The Trukenbrod Bakery is currently closed. My last bake was on 5 August 2008. My primary reason for closing the bakeshop is the accumulated physical toll it has taken on me to produce bread in volume from grain milling to delivery. Additionally, the huge price increases we’ve all seen in grains and fuel have had an effect. I will not price my bread beyond reach of the average consumer, on a dollars per pound basis. I will be participating in an important project during my absence from baking. It is a research effort involving many people--farmers, bakers and plant breeding specialists--with a goal of developing new (or possibly very old) cultivars of wheat particularly suitable to the Northeast. Organic growers in northern New England and Quebec have a tough time finding wheat varieties that are nutritious and tasty, disease resistant, have good baking characteristics, and a decent yield. The modern varieties of wheat currently available have been bred for the requirements of mega-agriculture: essentially these wheats yield well and make a nice loaf of bread, but they perform less well without the standard applications of fungicide, and do especially poorly in our overly wet growing seasons.

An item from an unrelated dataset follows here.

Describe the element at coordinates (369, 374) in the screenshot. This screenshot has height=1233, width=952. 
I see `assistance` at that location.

In addition to new crosses, we are evaluating some ancient members of the wheat tribe, grains such as einkorn and emmer. These grains, dating back ten to twenty thousand years, tend to be significantly higher in nutrition than modern wheat and to be much hardier in our unpredictable growing environment. For more information about these heritage grains, please consult www.growseed.org.
I am very grateful for your faithful, on-going support of my baking efforts. It has been a real pleasure to meet so many people who have made Trukenbrod bread a regular part of their meals. At the same time, Trukenbrod bread would not have been possible without the dedicated efforts of skilled farmers such as Jack Lazor, Michel Gaudreau, Archie Blankers, Wilhelm Brand, Jim Geer and Ben Gleason. I am truly indebted to all these people for the wonderful wheat, rye, spelt, corn and oats that they produce under challenging environmental conditions.
Yours for good bread,
John Mellquist, owner and baker, Trukenbrod Mill and Bakery, Vershire, Vermont.